Tarefa a fazer 1:
Devolva sem alterações o trecho do texto sobre artistas na pandemia que começa nas palavras "Constatação semelhante é" e vai até "recorda o artista.", incluindo essas palavras.
Tarefa a fazer 2:
Escreva a continuação do texto sobre a volta de artistas ao trabalho durante a pandemia, a partir do ponto em que ele termina.

Texto para leitura:
•••••

Um alento, descreve, foi justamente o instante no qual pode exercer a função que tanto ama. Se as atividades pararam em março, somente em novembro, o cenotécnico voltou a realizar um trabalho.
“Tive a oportunidade, mesmo com a pandemia, de participar do Festival Internacional de Circo do Ceará. É um evento que trabalhamos a bastante tempo. Vendo todos os outros festivais parados, eu estava temeroso. Mas, conseguimos exercer um trabalho super tranquilo, que nos deu um alívio financeiro no final do ano. Foi muito bom viver aquilo depois de muitos meses”, completa.
Constatação semelhante é descrita pelo músico, ator e produtor Orlângelo Leal. Também só em novembro, ele teve a primeira chance de trabalhar com presença de público desde o início da pandemia. Para quem é acostumado a realizar algo em torno de 70 apresentações por ano, estar na 18ª Mostra de Teatro Transcendental com a peça “Ch@afurdo” foi um instante único naquele ponto da carreira. Dois sentimentos estiveram juntos, recorda o artista.
"Tive uma alegria e tristeza ao mesmo tempo ano passado. Saí de casa feliz. 'Nossa, vou fazer um espetáculo ao vivo. Faz um ano que não faço show'. Quando chego lá, todos estavam de máscara. E nós, fazendo um espetáculo de comédia/humor, não víamos as bocas das pessoas sorrindo. A não ser os olhos, semiabertos. Era o que tínhamos de retorno do público. Essa máscara que veda. Não sabemos se ela está rindo, cantando. Foi um pouco traumatizante. Mas, ainda bem que teve esse show. Deu uma salvada”, divide.

•••••

Registros salvos:

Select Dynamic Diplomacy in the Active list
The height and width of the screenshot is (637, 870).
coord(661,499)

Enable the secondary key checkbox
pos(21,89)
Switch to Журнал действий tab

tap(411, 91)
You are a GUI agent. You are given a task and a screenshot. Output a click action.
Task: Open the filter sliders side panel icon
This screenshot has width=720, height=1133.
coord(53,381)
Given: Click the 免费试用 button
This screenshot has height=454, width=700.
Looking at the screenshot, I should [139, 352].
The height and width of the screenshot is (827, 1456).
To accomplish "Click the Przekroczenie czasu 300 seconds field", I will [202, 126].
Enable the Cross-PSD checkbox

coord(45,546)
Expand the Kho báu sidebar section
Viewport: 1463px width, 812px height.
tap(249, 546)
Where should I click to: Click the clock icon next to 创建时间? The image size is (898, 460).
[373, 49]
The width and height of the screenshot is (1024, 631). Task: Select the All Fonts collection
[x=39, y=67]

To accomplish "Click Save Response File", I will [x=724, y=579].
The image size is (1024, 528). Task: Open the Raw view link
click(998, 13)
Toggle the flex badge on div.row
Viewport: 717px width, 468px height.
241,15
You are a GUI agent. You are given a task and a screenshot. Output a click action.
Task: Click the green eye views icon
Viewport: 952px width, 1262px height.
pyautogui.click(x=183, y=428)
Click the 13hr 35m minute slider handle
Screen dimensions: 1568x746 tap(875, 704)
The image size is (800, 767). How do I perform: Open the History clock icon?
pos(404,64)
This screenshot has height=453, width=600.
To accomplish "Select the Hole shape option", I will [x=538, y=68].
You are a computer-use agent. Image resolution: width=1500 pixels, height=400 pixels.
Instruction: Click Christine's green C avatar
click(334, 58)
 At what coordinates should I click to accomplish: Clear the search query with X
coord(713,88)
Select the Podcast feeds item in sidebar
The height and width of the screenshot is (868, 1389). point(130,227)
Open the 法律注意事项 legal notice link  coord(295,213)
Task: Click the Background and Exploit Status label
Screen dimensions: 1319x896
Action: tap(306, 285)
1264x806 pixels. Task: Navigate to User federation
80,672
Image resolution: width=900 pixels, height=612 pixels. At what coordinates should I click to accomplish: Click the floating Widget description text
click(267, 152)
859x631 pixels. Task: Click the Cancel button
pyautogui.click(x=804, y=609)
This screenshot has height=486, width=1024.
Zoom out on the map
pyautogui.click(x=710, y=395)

•••••

Sua resposta 1:
Constatação semelhante é descrita pelo músico, ator e produtor Orlângelo Leal. Também só em novembro, ele teve a primeira chance de trabalhar com presença de público desde o início da pandemia. Para quem é acostumado a realizar algo em torno de 70 apresentações por ano, estar na 18ª Mostra de Teatro Transcendental com a peça “Ch@afurdo” foi um instante único naquele ponto da carreira. Dois sentimentos estiveram juntos, recorda o artista.

Sua resposta 2:
Quando voltar?
Cirio dos Santos Brasil é artista circense, nascido e criado debaixo de uma lona de circo. Nestes 12 meses, a dúvida e o medo incomodaram pesadamente. Qualquer previsão, agora, guarda viés desanimador.
“O que mais machuca, nós do circo, é ver nossas crianças, nossos jovens, sem exercer a profissão. Sem trabalhar no picadeiro. Ficamos nos perguntando ‘quando vamos retornar?’. Essa pergunta é a mais difícil que tem. Infelizmente, amigos nossos estão adoecendo, pessoas próximas estão perdendo a vida. Não podemos fazer nada. Somos impotentes. Vemos as crianças querendo algo e não podemos comprar, pois estamos sem poder trabalhar. O circo vive do público”, divide
"A Lei Aldir Blanc veio para dar uma força, mas em questão de se manter, estamos nos virando. Lá pra março, abril, a comunidade se uniu e veio deixar cestas básicas, material de limpeza. De novembro para cá, as coisas estão piores. Estamos esquecidos. Estamos pelejando, vendendo uma coisa ou outra para poder sobreviver", descreve.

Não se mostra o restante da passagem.